I had struggled with this in my Mercia story during my last draft and realized by the end that it was going to need to be the next thing I tackle. Then I picked up a different story, one that I haven’t worked on in a while and is only partially written. Guess what I found? My main character … wallpaper. That was when I realized I have a problem.
As one of my friends pointed out, when I confessed this to her, characters develop over time with the story. They rarely spring into being fully formed from the first moment the story starts to take shape. It made me feel a little better, but I wonder why it’s taken me so long to recognize. I’ve been working on these stories for 5 years in one case and 17 years, on and off, in the other. That’s a long time to go without developing the main characters. So, what is the deal?
I think part of the problem is that I immerse myself in my stories, to the point that I see everything as if I am the main character. I’m sure that’s not unusual, but it means that I don’t see the main character until much later in the process. Until I realize that I don’t have one and the story doesn’t work as a result. I think fear is also part of the problem. If my story doesn’t work, I don’t ever have to risk sharing it with the world. Self sabotage. Classic.

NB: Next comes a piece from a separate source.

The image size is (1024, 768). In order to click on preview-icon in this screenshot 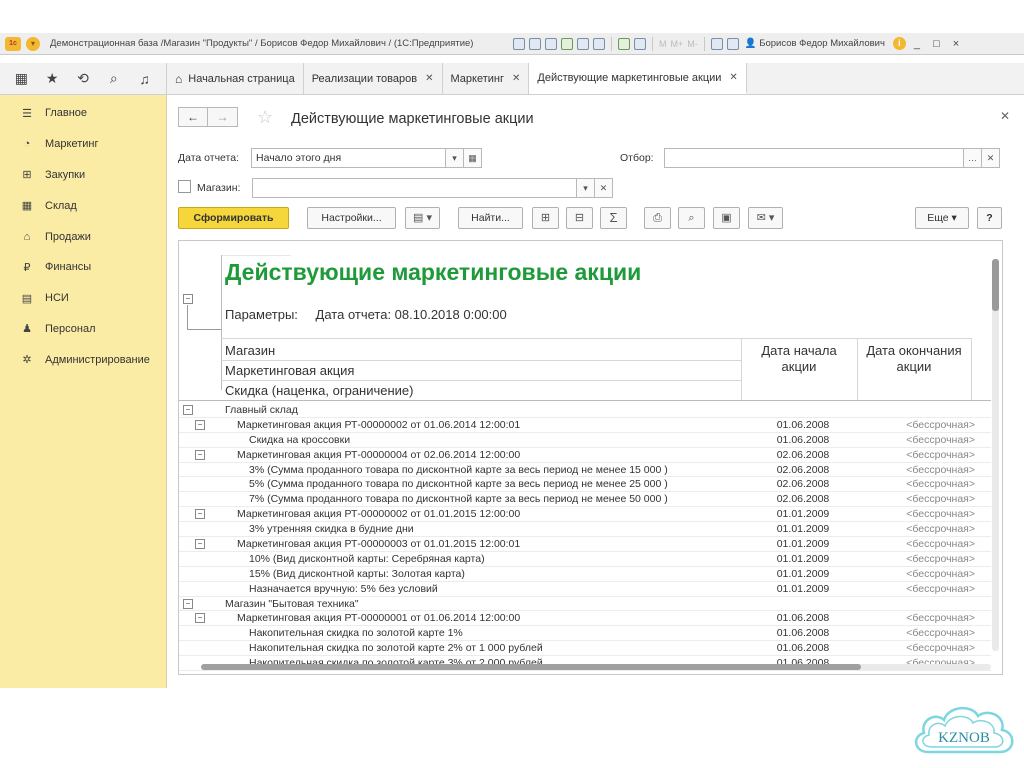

Fortunately, I have brilliant and helpful friends. In this case, another of my friends recommended enneagrams - https://www.enneagraminstitute.com/type-descriptions/. She types her characters, using their enneagram as a guide to form them. Incredibly smart and helpful. And for the fear issue, I have to decide whether or not I want to write a story that I’m proud of, or not. An easy decision, I’m proud to say.
We all have weaknesses. I doubt this is the last one I will discover. Knowing what they are makes me stronger. In this case, I will be keeping a closer eye on my characters as I write, and hopefully become a better writer in the process.
Do you have a weakness? If so what is it and how have you worked to overcome it?